BEGIN DATA TO EXAMINE

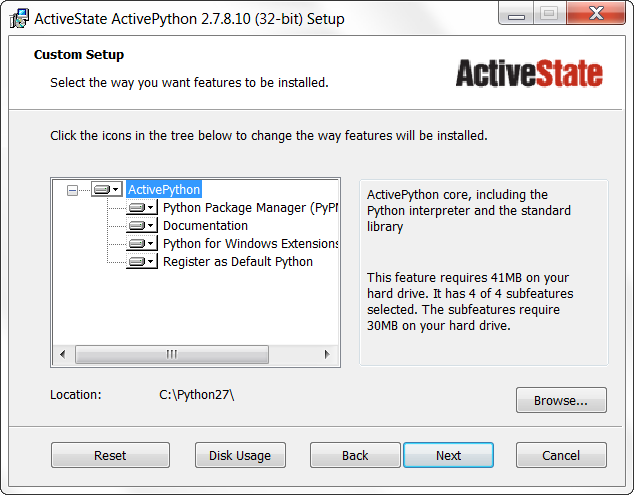This screenshot has width=634, height=495.
Task: Open the Disk Usage dialog
Action: [240, 456]
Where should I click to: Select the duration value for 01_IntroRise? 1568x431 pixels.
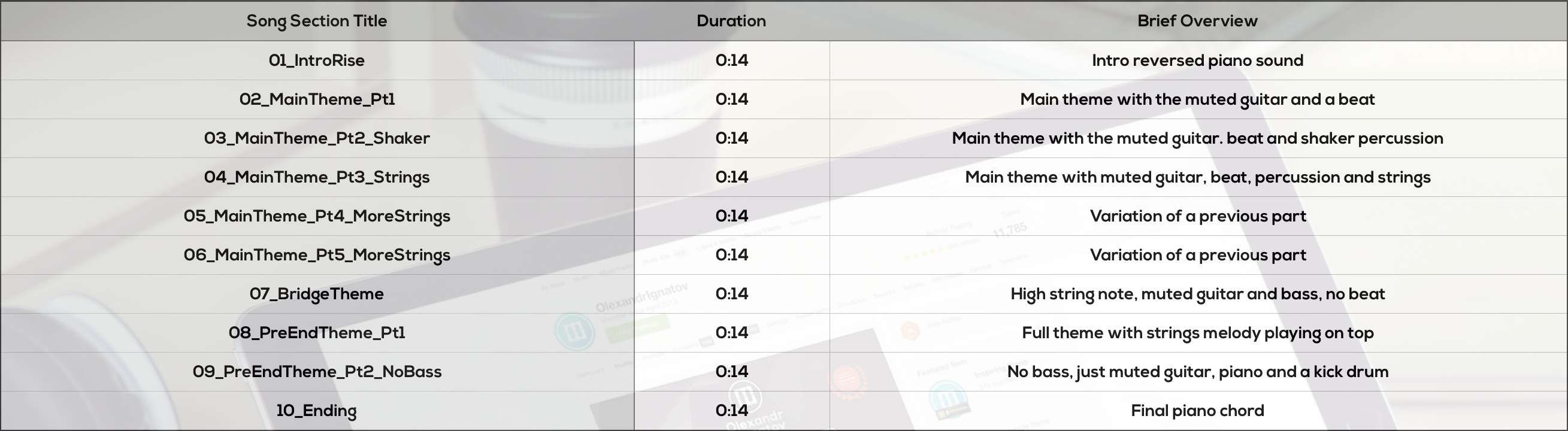tap(732, 60)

END DATA TO EXAMINE

● REQUIRED ACTION
Verbatim, write out the line containing "Where should I" and all later lines through the end of the records, leaving every picture out.

● EXERCISE ANSWER
Where should I click to: Select the duration value for 01_IntroRise? 1568x431 pixels.
tap(732, 60)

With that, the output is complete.